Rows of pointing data
┄┄┄┄┄┄
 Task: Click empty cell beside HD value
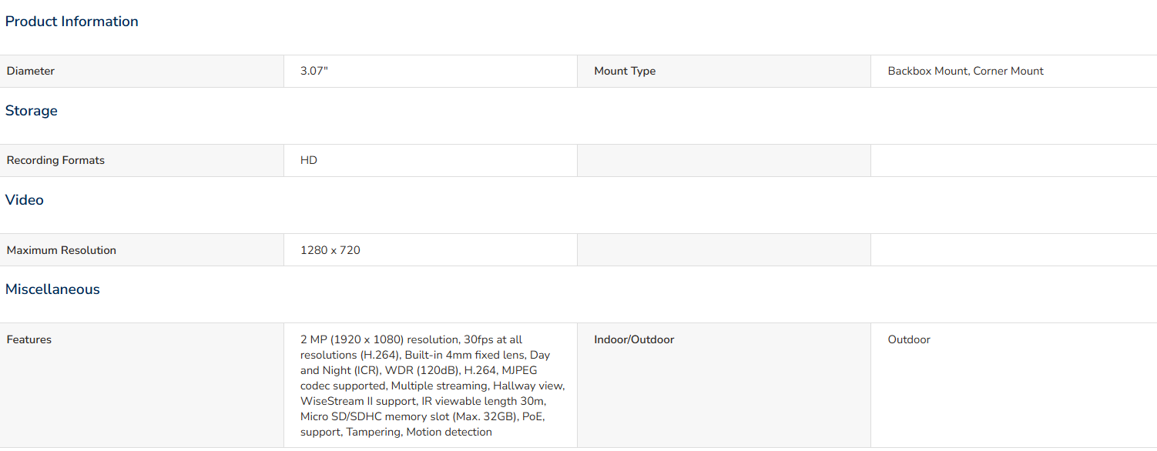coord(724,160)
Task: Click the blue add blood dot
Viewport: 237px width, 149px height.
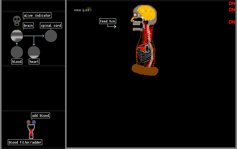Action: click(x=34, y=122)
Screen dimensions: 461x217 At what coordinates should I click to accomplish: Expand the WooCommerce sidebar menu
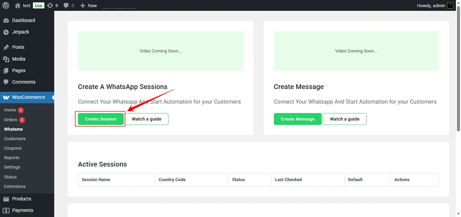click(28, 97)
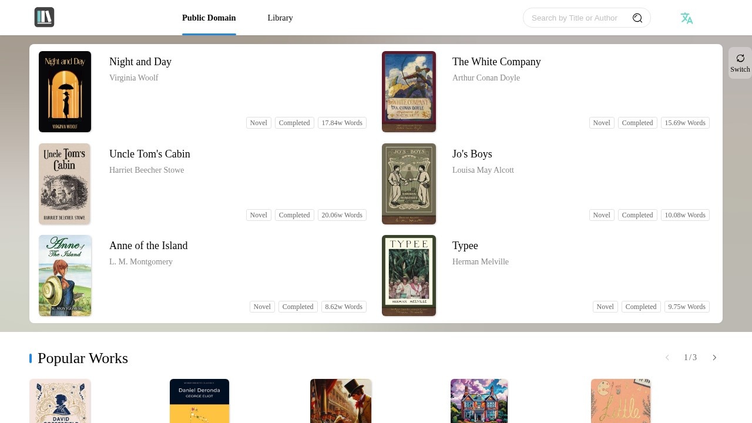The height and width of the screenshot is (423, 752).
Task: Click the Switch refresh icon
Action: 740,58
┄┄┄┄┄┄
# WORK TO BE COMPLETED:
Convert every line of the entries above into a JSON list of strings, one string per line, leaving out blank lines and the pictures.

# CORRECT RESPONSE:
[
  " Task: Click empty cell beside HD value",
  "coord(724,160)",
  "Task: Click the blue add blood dot",
  "Viewport: 237px width, 149px height.",
  "Action: click(x=34, y=122)",
  "Screen dimensions: 461x217 At what coordinates should I click to accomplish: Expand the WooCommerce sidebar menu",
  "click(28, 97)",
  "The height and width of the screenshot is (423, 752).",
  "Task: Click the Switch refresh icon",
  "Action: 740,58"
]